How do you get kids to eat their carrots in the cafeteria? Don't call them carrots — call them "X-ray Vision Carrots." New research out of Cornell University finds that catchy names can prompt kids to eat more veggies.
The first part of the study involved 147 students, ages 8 to 11 years old, from five different schools. For three days in a row, carrots were added to the schools' lunch menu, but on the second day, the carrots were served as either "X-ray Vision Carrots" or "Food of the Day."
The different names did not change the amount of carrots the students put on their plates. But the kids ate 66 percent of the "X-ray vision carrots," compared with 32 percent of "Food of the Day" carrots and 35 percent of unnamed carrots, according to a statement from Cornell.
The next part of the study involved 1,552 kids at two neighboring suburban schools in New York. Unnamed carrots, broccoli and green beans were offered on both cafeteria menus for the first month.
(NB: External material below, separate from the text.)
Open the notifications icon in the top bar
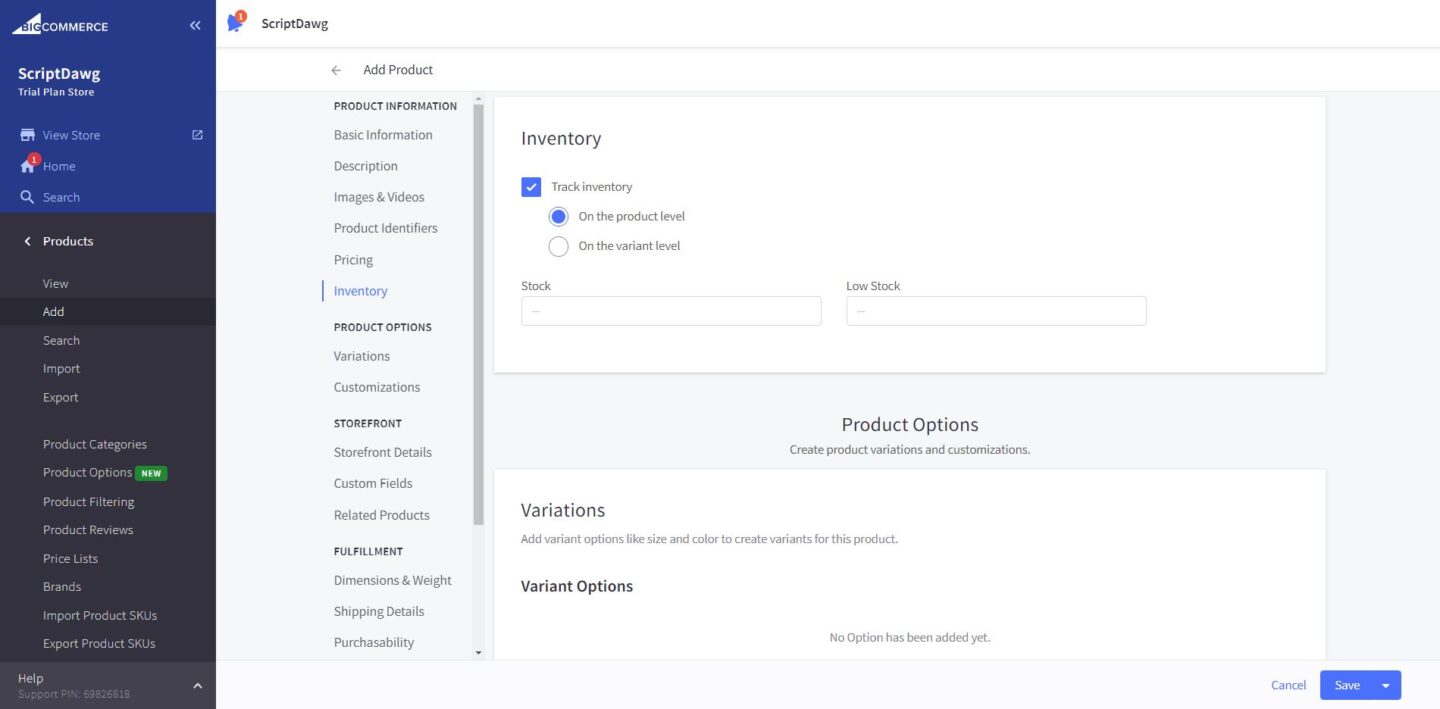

Then in the second month, one of the schools changed the veggies' names to "X-ray Vision Carrots," "Punch Broccoli," "Tiny Tasty Tree Tops" and "Silly Dilly Green Beans." The researchers said vegetable purchases went up by 99 percent in that school, while veggie sales declined by 16 percent in the other school.
The research, led by Brian Wansink, director of the Cornell Food and Brand Lab, will be published in a forthcoming issue of the journal Preventive Medicine.